*Problem to solve*. Pull out each line below that contains the string "Switch". Treat uppercase and lowercase as different.

--------------------------------------------------

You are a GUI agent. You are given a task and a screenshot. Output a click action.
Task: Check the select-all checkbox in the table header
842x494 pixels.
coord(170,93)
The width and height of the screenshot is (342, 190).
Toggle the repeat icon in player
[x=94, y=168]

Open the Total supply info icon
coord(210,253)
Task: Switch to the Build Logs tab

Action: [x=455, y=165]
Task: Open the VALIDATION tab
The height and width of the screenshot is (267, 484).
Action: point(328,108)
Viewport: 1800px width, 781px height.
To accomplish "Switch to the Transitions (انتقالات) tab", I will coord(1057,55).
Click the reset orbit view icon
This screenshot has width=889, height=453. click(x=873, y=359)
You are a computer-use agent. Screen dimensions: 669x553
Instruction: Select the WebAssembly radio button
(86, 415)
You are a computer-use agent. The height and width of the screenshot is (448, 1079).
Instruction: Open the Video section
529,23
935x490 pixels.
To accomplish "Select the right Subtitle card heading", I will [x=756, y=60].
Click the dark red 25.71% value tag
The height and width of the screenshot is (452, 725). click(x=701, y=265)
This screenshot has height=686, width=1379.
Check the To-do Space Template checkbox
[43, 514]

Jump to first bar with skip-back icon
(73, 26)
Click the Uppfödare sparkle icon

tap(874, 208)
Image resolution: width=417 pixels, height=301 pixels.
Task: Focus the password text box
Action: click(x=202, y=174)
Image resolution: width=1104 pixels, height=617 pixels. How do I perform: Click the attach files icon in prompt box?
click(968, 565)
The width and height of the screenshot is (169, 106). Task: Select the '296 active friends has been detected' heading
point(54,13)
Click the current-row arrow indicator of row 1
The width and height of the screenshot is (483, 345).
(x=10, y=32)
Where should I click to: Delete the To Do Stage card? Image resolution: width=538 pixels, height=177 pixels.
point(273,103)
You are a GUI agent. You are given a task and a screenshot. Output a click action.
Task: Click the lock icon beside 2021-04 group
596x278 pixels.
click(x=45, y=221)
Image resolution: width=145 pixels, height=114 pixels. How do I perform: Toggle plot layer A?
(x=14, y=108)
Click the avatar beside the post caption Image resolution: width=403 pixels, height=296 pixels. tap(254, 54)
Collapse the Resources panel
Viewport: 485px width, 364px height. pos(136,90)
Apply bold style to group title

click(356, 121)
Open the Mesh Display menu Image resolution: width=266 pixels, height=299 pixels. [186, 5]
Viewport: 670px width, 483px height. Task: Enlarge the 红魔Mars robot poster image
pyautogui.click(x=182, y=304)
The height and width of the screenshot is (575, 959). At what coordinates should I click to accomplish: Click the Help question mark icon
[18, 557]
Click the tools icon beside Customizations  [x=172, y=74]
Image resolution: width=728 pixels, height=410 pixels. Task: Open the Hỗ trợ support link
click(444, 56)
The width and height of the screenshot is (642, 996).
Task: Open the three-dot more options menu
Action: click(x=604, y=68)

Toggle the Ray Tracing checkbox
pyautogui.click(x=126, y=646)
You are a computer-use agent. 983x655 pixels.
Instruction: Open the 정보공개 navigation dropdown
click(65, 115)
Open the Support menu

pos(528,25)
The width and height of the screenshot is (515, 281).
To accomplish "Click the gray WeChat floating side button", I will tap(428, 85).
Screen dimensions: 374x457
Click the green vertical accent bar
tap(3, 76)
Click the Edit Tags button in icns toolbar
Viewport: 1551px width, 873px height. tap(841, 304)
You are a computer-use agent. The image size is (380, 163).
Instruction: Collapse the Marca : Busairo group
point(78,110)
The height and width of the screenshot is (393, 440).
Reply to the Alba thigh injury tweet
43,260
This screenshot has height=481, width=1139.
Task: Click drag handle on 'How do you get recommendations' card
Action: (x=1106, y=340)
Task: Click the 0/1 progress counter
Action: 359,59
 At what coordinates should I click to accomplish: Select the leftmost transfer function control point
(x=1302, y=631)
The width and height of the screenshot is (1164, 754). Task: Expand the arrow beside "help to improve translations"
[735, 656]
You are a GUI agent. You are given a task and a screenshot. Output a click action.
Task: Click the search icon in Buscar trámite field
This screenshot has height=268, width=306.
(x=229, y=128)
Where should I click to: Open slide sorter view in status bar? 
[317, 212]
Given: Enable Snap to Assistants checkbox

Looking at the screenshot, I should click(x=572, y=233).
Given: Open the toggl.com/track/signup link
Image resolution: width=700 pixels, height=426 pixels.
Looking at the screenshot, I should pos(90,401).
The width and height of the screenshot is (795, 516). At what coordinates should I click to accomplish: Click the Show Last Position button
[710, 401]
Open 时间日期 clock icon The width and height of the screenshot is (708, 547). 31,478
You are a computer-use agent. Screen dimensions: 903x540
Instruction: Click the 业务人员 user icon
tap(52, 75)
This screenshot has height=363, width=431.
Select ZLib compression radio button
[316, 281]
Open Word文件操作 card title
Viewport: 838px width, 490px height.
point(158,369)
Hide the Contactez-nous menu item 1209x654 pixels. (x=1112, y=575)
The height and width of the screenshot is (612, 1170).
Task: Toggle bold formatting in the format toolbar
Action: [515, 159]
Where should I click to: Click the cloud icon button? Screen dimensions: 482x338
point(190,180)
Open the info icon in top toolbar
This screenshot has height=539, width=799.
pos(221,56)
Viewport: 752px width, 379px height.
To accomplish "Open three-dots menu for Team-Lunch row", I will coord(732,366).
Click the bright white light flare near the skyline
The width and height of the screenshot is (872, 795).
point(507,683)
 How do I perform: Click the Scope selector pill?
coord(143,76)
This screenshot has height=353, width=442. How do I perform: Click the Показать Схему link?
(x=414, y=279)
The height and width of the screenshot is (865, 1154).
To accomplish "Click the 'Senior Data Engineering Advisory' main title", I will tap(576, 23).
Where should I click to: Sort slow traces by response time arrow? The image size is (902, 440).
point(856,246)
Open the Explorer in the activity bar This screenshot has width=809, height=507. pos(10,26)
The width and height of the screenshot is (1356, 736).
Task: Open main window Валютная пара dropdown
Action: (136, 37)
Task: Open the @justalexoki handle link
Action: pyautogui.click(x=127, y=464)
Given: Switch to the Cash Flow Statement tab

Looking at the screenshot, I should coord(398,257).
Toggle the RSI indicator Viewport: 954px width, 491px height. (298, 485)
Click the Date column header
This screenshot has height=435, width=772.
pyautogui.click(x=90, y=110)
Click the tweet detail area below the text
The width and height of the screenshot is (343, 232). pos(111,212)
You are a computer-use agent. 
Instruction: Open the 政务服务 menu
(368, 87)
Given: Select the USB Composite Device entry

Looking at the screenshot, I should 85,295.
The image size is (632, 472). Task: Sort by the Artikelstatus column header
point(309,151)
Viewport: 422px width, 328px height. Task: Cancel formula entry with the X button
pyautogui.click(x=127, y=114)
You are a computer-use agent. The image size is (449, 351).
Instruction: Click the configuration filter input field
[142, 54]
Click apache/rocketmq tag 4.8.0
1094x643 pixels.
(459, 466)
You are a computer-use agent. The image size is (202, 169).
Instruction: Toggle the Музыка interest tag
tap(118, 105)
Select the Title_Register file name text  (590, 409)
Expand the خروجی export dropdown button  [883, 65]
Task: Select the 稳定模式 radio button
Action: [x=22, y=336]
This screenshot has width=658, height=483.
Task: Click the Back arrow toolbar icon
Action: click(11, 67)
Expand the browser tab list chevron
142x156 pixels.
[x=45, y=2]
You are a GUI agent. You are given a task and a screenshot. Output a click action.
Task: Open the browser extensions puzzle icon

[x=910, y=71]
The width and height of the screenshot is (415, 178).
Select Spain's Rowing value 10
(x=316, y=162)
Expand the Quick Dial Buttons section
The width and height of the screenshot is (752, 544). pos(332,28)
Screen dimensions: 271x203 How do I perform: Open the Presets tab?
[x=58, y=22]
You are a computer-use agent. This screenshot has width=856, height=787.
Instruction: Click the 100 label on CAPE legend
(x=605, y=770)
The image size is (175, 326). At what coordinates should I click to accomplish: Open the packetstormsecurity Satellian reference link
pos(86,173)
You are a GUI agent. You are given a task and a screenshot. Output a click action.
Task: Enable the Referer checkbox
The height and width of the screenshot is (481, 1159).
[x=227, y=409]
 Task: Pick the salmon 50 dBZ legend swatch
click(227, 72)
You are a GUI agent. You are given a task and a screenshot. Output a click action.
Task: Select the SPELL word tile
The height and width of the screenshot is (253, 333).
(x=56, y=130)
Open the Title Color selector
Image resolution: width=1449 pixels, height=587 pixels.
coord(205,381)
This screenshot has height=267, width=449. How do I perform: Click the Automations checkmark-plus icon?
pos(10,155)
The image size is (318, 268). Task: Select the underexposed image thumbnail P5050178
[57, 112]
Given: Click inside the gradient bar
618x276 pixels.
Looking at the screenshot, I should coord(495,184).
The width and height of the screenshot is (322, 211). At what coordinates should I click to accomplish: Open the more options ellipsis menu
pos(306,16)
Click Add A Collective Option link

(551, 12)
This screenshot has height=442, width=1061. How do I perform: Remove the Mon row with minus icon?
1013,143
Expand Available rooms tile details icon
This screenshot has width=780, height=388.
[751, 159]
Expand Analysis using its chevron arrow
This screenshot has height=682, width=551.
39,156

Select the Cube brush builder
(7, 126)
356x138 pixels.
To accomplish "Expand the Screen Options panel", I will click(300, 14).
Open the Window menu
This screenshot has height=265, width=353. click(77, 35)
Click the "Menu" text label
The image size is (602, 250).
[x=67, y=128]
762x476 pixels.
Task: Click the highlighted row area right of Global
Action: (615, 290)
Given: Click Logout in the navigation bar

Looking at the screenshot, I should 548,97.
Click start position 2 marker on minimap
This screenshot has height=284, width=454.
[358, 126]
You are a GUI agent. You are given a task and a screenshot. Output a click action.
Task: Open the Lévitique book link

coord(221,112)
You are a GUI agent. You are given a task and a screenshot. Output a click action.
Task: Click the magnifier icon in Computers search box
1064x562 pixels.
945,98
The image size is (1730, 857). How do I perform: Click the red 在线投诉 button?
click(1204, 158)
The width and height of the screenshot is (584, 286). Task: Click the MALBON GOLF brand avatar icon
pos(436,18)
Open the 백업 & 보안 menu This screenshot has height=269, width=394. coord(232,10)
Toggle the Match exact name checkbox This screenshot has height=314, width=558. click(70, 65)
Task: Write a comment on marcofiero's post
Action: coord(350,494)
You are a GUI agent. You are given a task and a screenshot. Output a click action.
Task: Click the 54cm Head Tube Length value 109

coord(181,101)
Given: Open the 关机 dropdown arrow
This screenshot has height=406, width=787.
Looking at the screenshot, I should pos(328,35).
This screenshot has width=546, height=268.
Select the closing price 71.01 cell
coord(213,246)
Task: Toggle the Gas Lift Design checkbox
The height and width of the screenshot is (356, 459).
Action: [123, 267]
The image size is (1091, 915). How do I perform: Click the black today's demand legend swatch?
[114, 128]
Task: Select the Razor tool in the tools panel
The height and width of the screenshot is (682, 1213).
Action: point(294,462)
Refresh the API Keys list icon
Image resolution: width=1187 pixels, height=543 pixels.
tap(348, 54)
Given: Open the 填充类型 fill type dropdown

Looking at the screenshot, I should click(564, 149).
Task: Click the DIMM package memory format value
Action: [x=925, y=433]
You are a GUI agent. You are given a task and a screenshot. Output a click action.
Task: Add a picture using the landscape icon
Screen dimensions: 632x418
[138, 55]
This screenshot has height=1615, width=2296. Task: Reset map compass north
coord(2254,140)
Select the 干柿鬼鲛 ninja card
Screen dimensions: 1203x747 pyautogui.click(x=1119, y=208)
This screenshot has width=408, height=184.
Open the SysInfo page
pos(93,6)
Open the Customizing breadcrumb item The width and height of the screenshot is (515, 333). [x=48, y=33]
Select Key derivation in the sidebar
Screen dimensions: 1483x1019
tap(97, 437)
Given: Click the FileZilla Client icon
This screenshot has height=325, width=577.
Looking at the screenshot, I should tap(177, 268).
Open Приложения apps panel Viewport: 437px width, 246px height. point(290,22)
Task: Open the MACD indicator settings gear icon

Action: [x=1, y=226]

--------------------------------------------------

*Task result*.
Task: Switch to the Build Logs tab
To accomplish "Switch to the Transitions (انتقالات) tab", I will coord(1057,55).
Given: Switch to the Cash Flow Statement tab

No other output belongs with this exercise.